## Import Library

---

In [1]:
from bs4 import BeautifulSoup
import urllib
import requests
import json
import pandas as pd
from matplotlib import pyplot as plt

## Get Data

---

In [16]:
# take year, return dataframe of player salary for that year
def player_salary(year):
    for page in range(1, 20):
        salary_url = f'http://www.espn.com/nba/salaries/_/year/{year}/page/{page}/seasontype/4'
        req = urllib.request.Request(salary_url , headers={'User-Agent': 'Mozilla/5.0'})
        content = urllib.request.urlopen(req).read()
        table = pd.read_html(content)[0]
        if page == 1:
            df = table.copy()
        else:
            df = pd.concat([df, table], axis = 0)
    
    # set df columns and drop index
    salary_cols = df.iloc[0,:].values
    df.columns = salary_cols
    df = df.loc[df['RK'] != 'RK']
    df.reset_index(drop = True, inplace = True)
    
    df['year'] = year
    
    return df

In [19]:
# get salary data from 2000 to 2020
salary_df = player_salary('2000')
for year in range(2001, 2021):
    temp_df =  player_salary(str(year))
    salary_df = pd.concat([salary_df, temp_df], axis = 0)

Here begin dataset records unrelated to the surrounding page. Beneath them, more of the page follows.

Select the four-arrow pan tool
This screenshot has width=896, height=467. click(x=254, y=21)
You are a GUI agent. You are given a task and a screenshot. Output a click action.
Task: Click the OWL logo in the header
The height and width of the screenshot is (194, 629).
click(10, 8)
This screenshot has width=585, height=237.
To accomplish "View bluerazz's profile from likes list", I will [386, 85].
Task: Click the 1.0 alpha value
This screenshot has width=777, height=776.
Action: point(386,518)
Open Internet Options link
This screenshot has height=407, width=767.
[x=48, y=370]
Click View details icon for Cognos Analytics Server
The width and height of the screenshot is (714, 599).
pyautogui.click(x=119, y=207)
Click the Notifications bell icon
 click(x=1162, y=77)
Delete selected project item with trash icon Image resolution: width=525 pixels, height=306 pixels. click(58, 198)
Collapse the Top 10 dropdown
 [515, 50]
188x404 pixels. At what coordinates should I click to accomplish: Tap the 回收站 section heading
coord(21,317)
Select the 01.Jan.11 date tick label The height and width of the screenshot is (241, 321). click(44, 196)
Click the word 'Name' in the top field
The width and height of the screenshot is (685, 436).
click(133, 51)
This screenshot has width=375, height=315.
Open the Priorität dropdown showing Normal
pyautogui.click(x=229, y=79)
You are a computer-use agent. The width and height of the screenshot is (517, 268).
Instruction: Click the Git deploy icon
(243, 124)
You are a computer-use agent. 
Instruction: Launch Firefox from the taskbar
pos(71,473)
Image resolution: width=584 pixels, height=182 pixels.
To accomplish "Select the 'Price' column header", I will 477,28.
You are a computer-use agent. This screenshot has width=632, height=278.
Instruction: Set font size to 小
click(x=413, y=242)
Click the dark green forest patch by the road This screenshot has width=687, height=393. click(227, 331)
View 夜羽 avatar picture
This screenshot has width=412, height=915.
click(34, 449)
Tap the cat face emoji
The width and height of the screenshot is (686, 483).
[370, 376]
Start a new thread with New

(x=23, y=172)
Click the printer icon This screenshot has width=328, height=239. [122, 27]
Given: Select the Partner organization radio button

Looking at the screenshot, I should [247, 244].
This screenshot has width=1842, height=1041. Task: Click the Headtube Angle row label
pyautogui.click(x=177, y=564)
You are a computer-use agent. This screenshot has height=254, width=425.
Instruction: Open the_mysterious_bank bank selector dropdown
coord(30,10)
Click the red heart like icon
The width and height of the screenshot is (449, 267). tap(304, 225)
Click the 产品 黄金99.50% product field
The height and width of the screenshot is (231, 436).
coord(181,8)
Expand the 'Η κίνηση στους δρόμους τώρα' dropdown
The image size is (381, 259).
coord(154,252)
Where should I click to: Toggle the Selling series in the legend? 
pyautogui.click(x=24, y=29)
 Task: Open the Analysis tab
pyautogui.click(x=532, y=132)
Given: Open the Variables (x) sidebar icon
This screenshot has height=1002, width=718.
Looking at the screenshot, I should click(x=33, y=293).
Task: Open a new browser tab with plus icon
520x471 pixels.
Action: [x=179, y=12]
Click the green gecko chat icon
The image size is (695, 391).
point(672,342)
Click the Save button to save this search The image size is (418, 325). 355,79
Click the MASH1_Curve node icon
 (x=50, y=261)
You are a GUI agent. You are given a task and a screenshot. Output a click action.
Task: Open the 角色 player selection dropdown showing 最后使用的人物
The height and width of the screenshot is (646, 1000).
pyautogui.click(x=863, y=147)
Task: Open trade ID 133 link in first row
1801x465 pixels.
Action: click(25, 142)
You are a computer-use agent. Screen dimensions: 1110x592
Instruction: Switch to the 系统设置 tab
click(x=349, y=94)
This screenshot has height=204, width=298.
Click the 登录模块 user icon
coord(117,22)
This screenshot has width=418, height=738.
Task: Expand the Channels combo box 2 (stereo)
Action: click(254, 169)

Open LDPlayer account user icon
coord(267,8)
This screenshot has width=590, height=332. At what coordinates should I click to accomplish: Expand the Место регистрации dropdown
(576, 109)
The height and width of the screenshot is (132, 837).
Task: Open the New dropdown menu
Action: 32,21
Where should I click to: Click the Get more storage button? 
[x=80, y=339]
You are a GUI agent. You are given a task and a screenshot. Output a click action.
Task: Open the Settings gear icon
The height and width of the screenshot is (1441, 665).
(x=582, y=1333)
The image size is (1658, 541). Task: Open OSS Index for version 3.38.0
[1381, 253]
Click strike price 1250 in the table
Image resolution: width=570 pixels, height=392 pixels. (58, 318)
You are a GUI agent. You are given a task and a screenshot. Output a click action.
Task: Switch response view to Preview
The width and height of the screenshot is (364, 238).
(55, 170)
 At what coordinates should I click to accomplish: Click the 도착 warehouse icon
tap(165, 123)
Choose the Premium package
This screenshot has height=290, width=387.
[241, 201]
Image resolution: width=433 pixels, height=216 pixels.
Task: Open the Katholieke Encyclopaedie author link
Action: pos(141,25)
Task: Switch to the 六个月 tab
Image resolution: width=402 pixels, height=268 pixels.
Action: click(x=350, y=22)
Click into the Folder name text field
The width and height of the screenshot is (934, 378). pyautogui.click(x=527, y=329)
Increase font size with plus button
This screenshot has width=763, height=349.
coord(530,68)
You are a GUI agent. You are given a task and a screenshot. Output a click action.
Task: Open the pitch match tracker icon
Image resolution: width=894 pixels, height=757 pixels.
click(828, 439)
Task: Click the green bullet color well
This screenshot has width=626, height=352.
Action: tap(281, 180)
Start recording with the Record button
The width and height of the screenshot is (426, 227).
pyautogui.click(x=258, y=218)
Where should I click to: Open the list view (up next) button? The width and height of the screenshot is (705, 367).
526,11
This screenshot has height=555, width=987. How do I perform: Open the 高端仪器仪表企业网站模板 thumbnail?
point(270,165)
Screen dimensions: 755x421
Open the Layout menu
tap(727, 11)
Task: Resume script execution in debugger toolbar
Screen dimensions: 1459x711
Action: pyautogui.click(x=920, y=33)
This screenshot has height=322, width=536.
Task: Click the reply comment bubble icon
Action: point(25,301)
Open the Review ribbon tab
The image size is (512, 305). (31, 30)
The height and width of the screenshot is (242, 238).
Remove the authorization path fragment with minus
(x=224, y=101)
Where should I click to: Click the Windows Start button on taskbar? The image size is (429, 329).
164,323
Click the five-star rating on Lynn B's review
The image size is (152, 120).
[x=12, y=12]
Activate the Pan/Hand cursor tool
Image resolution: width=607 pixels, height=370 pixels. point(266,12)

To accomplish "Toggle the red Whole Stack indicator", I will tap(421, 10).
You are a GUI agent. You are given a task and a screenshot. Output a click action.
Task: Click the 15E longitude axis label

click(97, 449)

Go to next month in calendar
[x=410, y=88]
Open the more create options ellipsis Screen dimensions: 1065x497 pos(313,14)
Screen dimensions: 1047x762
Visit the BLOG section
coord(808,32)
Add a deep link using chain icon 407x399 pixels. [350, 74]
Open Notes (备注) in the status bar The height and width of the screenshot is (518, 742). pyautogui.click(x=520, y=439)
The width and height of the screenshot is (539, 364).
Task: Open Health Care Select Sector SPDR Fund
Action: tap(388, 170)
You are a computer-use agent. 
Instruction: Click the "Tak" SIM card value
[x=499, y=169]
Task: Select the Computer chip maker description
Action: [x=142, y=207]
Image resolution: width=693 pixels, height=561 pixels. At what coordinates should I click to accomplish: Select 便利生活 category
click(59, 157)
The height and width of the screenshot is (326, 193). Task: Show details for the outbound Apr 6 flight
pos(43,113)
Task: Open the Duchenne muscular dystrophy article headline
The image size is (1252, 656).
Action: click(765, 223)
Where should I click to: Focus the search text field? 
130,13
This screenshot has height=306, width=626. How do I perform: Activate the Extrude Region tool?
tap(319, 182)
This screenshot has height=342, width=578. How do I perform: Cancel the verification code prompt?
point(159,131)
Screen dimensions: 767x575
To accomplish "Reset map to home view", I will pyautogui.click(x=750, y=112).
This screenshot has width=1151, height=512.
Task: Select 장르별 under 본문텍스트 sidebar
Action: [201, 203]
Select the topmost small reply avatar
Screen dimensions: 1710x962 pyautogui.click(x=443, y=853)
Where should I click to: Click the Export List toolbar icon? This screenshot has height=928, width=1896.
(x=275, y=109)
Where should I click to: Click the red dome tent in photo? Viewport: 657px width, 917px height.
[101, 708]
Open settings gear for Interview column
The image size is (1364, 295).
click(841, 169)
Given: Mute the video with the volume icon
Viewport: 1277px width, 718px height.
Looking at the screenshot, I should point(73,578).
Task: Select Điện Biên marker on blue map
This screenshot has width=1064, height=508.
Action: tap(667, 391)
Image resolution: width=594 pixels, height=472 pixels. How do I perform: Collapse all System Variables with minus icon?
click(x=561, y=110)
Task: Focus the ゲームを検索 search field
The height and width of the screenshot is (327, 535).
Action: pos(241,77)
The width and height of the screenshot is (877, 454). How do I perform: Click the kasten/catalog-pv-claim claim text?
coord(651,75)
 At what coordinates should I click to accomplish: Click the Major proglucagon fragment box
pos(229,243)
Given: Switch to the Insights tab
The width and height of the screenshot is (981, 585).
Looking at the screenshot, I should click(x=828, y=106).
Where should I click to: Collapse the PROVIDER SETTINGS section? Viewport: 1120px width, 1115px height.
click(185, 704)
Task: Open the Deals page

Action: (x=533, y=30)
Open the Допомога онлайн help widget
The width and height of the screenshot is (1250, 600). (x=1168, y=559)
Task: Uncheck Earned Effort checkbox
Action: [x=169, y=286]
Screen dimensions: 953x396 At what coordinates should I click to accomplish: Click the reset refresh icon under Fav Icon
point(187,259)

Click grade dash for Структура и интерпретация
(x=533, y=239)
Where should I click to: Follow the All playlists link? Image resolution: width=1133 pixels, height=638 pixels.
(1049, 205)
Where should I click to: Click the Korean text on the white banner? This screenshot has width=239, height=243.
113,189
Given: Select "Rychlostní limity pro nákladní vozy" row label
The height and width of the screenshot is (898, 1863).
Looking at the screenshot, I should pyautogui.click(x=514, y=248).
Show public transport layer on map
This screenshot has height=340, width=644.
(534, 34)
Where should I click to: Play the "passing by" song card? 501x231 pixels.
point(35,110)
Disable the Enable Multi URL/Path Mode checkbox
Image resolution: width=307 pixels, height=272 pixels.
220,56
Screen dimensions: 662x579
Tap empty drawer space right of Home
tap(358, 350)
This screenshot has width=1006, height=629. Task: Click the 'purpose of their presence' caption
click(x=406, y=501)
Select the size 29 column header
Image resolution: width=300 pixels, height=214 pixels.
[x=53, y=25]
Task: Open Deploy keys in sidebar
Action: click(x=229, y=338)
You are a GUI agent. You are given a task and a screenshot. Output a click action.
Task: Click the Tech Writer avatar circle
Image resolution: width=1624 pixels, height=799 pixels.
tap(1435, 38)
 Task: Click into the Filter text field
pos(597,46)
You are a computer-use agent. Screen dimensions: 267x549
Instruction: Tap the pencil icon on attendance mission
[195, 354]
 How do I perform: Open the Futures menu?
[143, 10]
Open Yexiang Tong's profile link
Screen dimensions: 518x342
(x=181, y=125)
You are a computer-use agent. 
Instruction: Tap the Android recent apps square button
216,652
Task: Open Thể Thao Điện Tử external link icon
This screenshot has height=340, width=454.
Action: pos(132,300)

salary_df.drop(['RK'], axis = 1, inplace = True)
salary_df['NAME'] = salary_df['NAME'].apply(lambda x: x.split(',')[0])
salary_df['SALARY'] = salary_df['SALARY'].replace('[\$,]', '', regex=True).astype(float)
salary_df.reset_index(inplace = True)
salary_df.to_csv('nba_salary_Mayer.csv', index=False)

In [2]:
# take year, return dataframe of players stats for that year
def nba_player_data(year):
    # get player data from nba website in json format
    headers = {
        'User-Agent': 'Mozilla/5.0',
        'Referer': 'https://stats.nba.com/players/drives/',
        'x-nba-stats-origin': 'stats',
        'x-nba-stats-token': 'true',
    }
    player_url = f'https://stats.nba.com/stats/leaguedashplayerstats?College=&Conference=&Country=&DateFrom=&DateTo=&Division=&DraftPick=&DraftYear=&GameScope=&GameSegment=&Height=&LastNGames=0&LeagueID=00&Location=&MeasureType=Base&Month=0&OpponentTeamID=0&Outcome=&PORound=0&PaceAdjust=N&PerMode=PerGame&Period=0&PlayerExperience=&PlayerPosition=&PlusMinus=N&Rank=N&Season={year}&SeasonSegment=&SeasonType=Regular+Season&ShotClockRange=&StarterBench=&TeamID=0&TwoWay=0&VsConference=&VsDivision=&Weight='
    req_url = requests.get(player_url, headers=headers)
    player_data = req_url.json()
    
    # get data by key: resultSets
    player_results = player_data['resultSets'][0]
    
    # get data feature names
    player_col_headers = player_results['headers']
    
    # get observations and set feature names
    player_results = json.dumps(player_results['rowSet'])
    df = pd.read_json(player_results)
    df.columns = player_col_headers
    df['year'] = year
    
    return df

In [None]:
# get player data from 1996 to 2020
player_df = nba_player_data('1996-97')
for year in range(1997, 2020):
    temp_df =  nba_player_data(str(year) + '-' + str(year + 1)[-2:])
    player_df = pd.concat([player_df, temp_df], axis = 0)

# drop null values and reset index
player_df.dropna(axis = 0, inplace = True)
player_df.reset_index(inplace = True)
player_df.drop(['index'], axis = 1, inplace = True)
player_df.to_csv('nba_player_stats_Mayer.csv', index=False)